古き時代に吹く新しい言葉と男の熱い風

『蘇える金狼 野望編』大藪春彦(角川文庫)


 台詞が自然と浮かんでくるほど、何度も見た映画の原作とは如何に。突然、そんな思いに駆られてこの本を入手しました。連載がスタートしたのは1962年と言いますから、60年近い年月が流れたことになります。


 物語は東和油脂に勤める朝倉哲也の文字通りの野望を描いたものですが、ハードボイルドだけあってその内容はあまりに非現実的。鍛え上げた肉体と野生の勘を働かせてどのように大金をせしめるのか。現金輸送人を襲う。表立って使えない金をヘロインに替える。


 映画をご存じの方ならある程度のイメージやストーリーは掴めるでしょう。ただ、映像からでは表現できない描写がこの本には多く詰まっていて、車や銃、そして街並みまでが頭の中にぼんやりと映像になって現われてくるから不思議です。


 さすがに先駆者と言われるだけのことはあると唸りつつも、同時に感じたのは時代の違いです。朝倉の月給が二万円台であることもそうですが、漢字やカタカナの使い方も今となっては新鮮に見えます。

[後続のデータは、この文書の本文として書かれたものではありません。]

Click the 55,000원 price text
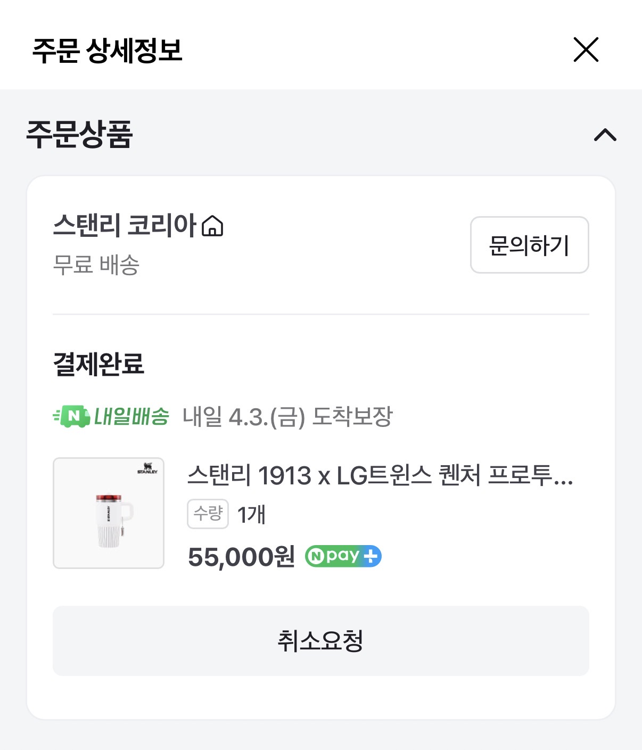This screenshot has width=642, height=750. coord(241,557)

 例えばジーン・パンツ。何でも略すのが当たり前の現代において、この響きはどこか心地が良い。


 真面目で控えめな表の顔を持つ朝倉の裏側の仮面、その激しすぎるギャップもさることながら、這い上がっていくハングリーな生き様が最大の見せ場ともいえるのではないでしょうか。


 時折流れるニュースなど目にすると、朝倉に似た人物は現代にも存在しているのだと気付かされますが、未来へ抱いていた希望という歯車は、いったいどこで狂い始めたのか。


 本書の朝倉を追いかけ続けていると、ついそんな思いに駆られ胸が熱くもなる。